> [PROMPT]: In the records below, begin at the line containing "[Ultra scales down" and end at the line containing "[Hoard] (970, 906)"; quote every line in that span exactly, including both boundary lines, and no others.

> [DATA SECTION]:
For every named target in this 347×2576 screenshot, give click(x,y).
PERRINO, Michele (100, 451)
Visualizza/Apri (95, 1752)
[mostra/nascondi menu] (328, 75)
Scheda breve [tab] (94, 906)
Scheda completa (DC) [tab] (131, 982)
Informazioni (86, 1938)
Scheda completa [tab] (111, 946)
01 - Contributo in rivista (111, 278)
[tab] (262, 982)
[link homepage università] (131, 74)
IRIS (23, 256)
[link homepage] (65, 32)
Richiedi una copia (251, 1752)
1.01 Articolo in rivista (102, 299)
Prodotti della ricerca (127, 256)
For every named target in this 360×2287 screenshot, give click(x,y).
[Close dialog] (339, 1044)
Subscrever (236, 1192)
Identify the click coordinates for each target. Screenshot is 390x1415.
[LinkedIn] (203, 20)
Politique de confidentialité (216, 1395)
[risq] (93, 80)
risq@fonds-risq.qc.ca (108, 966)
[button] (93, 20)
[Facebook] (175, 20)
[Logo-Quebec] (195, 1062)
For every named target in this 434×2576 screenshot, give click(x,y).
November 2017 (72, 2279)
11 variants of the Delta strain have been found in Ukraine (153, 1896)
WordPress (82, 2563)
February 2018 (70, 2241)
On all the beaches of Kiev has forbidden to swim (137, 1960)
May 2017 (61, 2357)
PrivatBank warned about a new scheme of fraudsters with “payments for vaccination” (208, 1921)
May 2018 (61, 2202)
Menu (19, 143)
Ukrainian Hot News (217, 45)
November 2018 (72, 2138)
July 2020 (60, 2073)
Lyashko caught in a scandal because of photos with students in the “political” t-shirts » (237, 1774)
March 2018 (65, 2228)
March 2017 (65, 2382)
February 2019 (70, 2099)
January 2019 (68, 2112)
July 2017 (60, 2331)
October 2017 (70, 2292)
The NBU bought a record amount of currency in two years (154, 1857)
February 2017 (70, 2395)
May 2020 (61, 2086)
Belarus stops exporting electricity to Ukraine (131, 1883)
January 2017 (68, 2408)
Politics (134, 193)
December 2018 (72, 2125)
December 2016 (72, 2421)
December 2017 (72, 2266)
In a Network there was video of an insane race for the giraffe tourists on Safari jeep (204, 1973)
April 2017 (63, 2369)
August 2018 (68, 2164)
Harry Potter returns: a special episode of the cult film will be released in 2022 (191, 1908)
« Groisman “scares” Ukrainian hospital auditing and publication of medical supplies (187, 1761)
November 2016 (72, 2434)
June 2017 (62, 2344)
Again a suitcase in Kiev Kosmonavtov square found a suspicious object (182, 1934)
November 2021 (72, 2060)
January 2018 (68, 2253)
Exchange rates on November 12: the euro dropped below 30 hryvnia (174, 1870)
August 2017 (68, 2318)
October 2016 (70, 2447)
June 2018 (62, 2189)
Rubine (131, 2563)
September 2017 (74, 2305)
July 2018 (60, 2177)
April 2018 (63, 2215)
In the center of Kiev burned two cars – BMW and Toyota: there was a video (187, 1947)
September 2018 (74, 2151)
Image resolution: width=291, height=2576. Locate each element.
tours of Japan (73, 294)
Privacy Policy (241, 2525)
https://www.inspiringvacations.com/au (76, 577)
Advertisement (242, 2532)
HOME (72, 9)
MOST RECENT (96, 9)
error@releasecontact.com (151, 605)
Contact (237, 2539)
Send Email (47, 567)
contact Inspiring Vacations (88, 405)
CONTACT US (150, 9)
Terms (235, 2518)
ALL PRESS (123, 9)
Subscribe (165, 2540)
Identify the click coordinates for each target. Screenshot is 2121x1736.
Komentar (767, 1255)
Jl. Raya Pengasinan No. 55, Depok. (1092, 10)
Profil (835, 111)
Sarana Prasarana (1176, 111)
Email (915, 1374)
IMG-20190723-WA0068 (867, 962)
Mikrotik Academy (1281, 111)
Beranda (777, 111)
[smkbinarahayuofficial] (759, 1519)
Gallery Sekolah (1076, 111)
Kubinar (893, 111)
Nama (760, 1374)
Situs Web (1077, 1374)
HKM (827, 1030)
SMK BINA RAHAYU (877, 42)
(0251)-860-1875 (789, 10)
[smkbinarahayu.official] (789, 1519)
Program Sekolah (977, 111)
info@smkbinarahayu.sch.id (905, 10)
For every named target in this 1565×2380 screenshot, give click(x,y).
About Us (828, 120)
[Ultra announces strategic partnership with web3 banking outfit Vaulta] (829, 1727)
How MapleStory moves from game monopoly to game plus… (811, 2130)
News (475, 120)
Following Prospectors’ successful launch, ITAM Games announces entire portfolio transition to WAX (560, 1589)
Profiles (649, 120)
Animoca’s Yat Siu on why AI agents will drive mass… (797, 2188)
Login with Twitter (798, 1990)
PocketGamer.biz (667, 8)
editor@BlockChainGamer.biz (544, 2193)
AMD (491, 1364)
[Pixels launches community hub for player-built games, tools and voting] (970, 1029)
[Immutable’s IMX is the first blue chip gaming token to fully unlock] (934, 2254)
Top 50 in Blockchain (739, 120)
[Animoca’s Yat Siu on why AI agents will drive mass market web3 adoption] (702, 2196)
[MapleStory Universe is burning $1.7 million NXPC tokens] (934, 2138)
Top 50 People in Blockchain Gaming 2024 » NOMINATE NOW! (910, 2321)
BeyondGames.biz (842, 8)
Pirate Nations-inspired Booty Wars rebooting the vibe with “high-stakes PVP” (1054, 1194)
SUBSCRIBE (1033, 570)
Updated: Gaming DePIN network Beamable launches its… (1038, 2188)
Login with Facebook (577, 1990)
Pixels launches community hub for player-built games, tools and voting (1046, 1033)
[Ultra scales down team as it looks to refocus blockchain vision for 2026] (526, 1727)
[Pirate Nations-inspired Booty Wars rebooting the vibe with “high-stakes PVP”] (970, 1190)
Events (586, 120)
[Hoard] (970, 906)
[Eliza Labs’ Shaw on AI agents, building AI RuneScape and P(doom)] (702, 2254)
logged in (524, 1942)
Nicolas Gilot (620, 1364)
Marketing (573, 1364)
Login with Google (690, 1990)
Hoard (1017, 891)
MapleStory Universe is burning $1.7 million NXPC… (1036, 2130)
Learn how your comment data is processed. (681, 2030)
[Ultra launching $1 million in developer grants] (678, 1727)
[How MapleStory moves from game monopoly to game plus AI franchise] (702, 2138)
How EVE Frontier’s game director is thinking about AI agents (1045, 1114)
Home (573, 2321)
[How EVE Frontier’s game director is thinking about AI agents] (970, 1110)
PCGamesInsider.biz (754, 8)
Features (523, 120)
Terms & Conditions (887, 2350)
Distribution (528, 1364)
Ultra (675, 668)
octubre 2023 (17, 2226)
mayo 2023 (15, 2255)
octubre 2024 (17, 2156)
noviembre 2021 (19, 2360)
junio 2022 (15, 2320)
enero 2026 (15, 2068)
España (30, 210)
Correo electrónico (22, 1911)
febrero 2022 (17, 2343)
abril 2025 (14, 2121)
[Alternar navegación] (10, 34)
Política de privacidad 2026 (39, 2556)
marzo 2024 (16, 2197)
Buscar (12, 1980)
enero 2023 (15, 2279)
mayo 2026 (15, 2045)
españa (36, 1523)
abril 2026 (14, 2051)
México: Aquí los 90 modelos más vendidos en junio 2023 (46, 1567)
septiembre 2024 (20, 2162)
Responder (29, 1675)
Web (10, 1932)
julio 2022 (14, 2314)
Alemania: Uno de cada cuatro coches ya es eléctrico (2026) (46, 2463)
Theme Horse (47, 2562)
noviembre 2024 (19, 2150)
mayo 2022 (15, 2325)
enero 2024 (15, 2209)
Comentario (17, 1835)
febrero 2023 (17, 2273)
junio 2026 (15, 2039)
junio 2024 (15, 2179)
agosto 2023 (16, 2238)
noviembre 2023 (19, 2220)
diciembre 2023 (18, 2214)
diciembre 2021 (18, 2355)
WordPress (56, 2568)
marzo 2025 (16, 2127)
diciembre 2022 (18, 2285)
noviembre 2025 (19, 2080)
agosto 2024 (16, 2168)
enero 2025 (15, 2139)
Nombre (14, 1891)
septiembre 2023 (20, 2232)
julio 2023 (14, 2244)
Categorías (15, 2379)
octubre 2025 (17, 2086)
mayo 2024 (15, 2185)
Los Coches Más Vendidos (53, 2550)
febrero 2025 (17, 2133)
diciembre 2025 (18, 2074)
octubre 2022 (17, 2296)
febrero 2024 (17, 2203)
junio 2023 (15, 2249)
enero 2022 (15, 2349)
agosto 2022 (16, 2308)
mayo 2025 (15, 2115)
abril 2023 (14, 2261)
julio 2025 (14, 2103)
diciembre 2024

> [OUTPUT FOR THIS EXERCISE]:
[Ultra scales down team as it looks to refocus blockchain vision for 2026] (526, 1727)
[Pirate Nations-inspired Booty Wars rebooting the vibe with “high-stakes PVP”] (970, 1190)
Events (586, 120)
[Hoard] (970, 906)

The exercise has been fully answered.